Problem requirements: Restate word for word the line containing "This screenshot has width=831, height=371." and every following line in the material below, up to and including the last one.

Data records START

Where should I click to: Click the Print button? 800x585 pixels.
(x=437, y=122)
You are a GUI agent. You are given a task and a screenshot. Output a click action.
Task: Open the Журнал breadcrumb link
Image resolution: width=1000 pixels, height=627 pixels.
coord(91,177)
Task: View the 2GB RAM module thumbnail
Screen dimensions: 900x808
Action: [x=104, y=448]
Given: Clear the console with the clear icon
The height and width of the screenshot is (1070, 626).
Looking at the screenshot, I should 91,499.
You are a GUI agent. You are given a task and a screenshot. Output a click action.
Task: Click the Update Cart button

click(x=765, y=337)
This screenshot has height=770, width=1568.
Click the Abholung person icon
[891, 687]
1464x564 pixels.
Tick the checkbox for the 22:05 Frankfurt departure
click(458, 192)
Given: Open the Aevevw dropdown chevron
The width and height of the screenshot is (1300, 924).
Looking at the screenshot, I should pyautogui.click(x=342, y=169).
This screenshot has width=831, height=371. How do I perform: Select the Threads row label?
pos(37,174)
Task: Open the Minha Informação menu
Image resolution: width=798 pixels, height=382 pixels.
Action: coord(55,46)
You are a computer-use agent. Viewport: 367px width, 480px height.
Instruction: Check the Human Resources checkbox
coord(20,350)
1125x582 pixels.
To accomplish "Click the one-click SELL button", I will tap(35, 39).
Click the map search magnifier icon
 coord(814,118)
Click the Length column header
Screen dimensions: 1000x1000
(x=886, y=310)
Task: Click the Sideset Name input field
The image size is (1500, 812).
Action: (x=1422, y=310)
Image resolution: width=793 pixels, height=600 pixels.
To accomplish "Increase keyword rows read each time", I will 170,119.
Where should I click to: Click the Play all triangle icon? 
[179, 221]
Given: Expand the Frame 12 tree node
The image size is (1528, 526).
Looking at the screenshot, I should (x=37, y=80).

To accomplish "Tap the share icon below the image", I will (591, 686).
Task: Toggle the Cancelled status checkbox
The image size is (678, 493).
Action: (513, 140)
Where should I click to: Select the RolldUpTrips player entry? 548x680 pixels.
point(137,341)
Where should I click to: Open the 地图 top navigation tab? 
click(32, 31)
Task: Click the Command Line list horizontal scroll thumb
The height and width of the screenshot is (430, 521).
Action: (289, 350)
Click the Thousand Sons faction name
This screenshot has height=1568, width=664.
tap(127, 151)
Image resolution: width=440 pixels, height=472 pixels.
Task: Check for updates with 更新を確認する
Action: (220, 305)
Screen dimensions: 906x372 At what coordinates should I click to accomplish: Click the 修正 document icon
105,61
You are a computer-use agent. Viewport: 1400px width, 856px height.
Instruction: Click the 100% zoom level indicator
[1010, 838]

Data records END

Written response:
This screenshot has width=831, height=371. How do I perform: Select the Threads row label?
pos(37,174)
Task: Open the Minha Informação menu
Image resolution: width=798 pixels, height=382 pixels.
Action: coord(55,46)
You are a computer-use agent. Viewport: 367px width, 480px height.
Instruction: Check the Human Resources checkbox
coord(20,350)
1125x582 pixels.
To accomplish "Click the one-click SELL button", I will tap(35, 39).
Click the map search magnifier icon
 coord(814,118)
Click the Length column header
Screen dimensions: 1000x1000
(x=886, y=310)
Task: Click the Sideset Name input field
The image size is (1500, 812).
Action: (x=1422, y=310)
Image resolution: width=793 pixels, height=600 pixels.
To accomplish "Increase keyword rows read each time", I will 170,119.
Where should I click to: Click the Play all triangle icon? 
[179, 221]
Given: Expand the Frame 12 tree node
The image size is (1528, 526).
Looking at the screenshot, I should (x=37, y=80).

To accomplish "Tap the share icon below the image", I will (591, 686).
Task: Toggle the Cancelled status checkbox
The image size is (678, 493).
Action: (513, 140)
Where should I click to: Select the RolldUpTrips player entry? 548x680 pixels.
point(137,341)
Where should I click to: Open the 地图 top navigation tab? 
click(32, 31)
Task: Click the Command Line list horizontal scroll thumb
The height and width of the screenshot is (430, 521).
Action: (289, 350)
Click the Thousand Sons faction name
This screenshot has height=1568, width=664.
tap(127, 151)
Image resolution: width=440 pixels, height=472 pixels.
Task: Check for updates with 更新を確認する
Action: (220, 305)
Screen dimensions: 906x372 At what coordinates should I click to accomplish: Click the 修正 document icon
105,61
You are a computer-use agent. Viewport: 1400px width, 856px height.
Instruction: Click the 100% zoom level indicator
[1010, 838]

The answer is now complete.